Durable Functions are an extension of Azure Functions that let you:
- Orchestrate multiple functions as a single workflow
- Maintain state between executions
- Handle long-running or sequential processes
- Manage retries, timeouts, and parallel tasks easily
They’re built on top of the Durable Task Framework and use code-first orchestration, which means you write workflows in code (not JSON like Logic Apps).
🛠️ Core Components
Component | Description |
---|---|
Orchestrator | Defines the workflow logic using code |
Activity Function | The units of work—these are regular functions called by the orchestrator |
Client Function | Starts the orchestrator function |
Entity Function | Used for durable objects with persistent state (useful for counters, etc.) |
🔁 Common Patterns
- Function Chaining
var result1 = await context.CallActivityAsync("StepOne", null);
var result2 = await context.CallActivityAsync("StepTwo", result1);
2. Fan-Out/Fan-In (Parallel Execution)
var tasks = new List<Task<string>>();
foreach (var item in items)
{
tasks.Add(context.CallActivityAsync<string>("ProcessItem", item));
}
var results = await Task.WhenAll(tasks);
3. Human Interaction / External Events
await context.WaitForExternalEvent("ApprovalReceived");
Timeouts and Retries Durable Functions handle automatic retries and timeouts using policies or timers.
🧑💻 Sample Use Case: Order Processing Workflow
Imagine a scenario where you:
- Receive an order (HTTP Trigger)
- Process payment (Activity Function)
- Send confirmation email (Activity Function)
- Wait for warehouse confirmation (External Event)
- Update the order status (Activity Function)
Durable Functions can orchestrate all these steps, maintain state, and survive app restarts without losing progress.
📈 Monitoring Durable Functions
You can monitor function status via:
- Azure Portal (Durable Functions come with built-in status endpoints)

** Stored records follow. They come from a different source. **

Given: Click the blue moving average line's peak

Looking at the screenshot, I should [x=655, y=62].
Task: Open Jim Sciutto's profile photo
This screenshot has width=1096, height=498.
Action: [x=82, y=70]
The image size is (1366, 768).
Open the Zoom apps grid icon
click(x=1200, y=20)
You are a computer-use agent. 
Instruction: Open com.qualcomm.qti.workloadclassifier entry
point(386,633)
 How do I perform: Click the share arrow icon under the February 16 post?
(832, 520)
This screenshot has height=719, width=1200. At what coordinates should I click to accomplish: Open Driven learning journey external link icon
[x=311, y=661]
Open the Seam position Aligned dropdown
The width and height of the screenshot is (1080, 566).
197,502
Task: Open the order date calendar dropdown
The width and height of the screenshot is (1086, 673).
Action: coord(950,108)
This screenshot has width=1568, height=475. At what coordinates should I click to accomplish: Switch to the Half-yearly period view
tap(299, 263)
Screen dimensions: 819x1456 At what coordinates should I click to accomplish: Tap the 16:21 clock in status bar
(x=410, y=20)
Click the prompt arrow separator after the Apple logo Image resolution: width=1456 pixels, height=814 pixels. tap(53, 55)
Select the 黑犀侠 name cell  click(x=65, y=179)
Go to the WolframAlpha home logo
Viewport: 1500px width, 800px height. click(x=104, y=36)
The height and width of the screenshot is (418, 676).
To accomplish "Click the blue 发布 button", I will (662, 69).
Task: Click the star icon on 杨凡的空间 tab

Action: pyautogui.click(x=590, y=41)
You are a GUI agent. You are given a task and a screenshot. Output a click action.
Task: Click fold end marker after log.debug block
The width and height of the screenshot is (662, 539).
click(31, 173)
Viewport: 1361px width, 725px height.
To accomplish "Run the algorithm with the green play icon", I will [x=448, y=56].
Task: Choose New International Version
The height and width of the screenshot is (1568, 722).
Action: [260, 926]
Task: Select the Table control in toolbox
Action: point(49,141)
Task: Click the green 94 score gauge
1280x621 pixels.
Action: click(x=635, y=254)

- Application Insights (for custom logging and telemetry)
- Durable Task Hub (uses Azure Storage to persist state)
🔁 Durable Functions Fan-Out/Fan-In Example (C#)
💬 Scenario:
You want to resize a batch of uploaded images to different sizes (e.g., thumbnail, medium, large) in parallel, and then return a list of their URLs once all are done.
🧩 1. Orchestrator Function
csharpCopyEdit[FunctionName("ImageResizeOrchestrator")]
public static async Task<List<string>> RunOrchestrator(
[OrchestrationTrigger] IDurableOrchestrationContext context)
{
var imageList = context.GetInput<List<string>>();
var resizeTasks = new List<Task<string>>();
foreach (var imageUrl in imageList)
{
resizeTasks.Add(context.CallActivityAsync<string>("ResizeImageActivity", imageUrl));
}
var resizedUrls = await Task.WhenAll(resizeTasks);
return resizedUrls.ToList();
}
⚙️ 2. Activity Function
csharpCopyEdit[FunctionName("ResizeImageActivity")]
public static string RunActivity(
[ActivityTrigger] string imageUrl,
ILogger log)
{
log.LogInformation($"Resizing image: {imageUrl}");
// Simulate processing
string resizedUrl = imageUrl.Replace(".jpg", "_resized.jpg");
return resizedUrl;
}
🚀 3. Client Function (HTTP Trigger)
csharpCopyEdit[FunctionName("StartImageResize")]
public static async Task<IActionResult> Run(
[HttpTrigger(AuthorizationLevel.Function, "post")] HttpRequest req,
[DurableClient] IDurableOrchestrationClient starter,
ILogger log)
{
string requestBody = await new StreamReader(req.Body).ReadToEndAsync();
var imageList = JsonConvert.DeserializeObject<List<string>>(requestBody);
string instanceId = await starter.StartNewAsync("ImageResizeOrchestrator", imageList);
log.LogInformation($"Started orchestration with ID = '{instanceId}'.");
return starter.CreateCheckStatusResponse(req, instanceId);
}
🔍 How It Works:
- The client function triggers the orchestrator and passes a list of image URLs.
- The orchestrator calls the activity function once for each image in parallel.
- When all activity functions complete, the orchestrator returns the list of resized image URLs.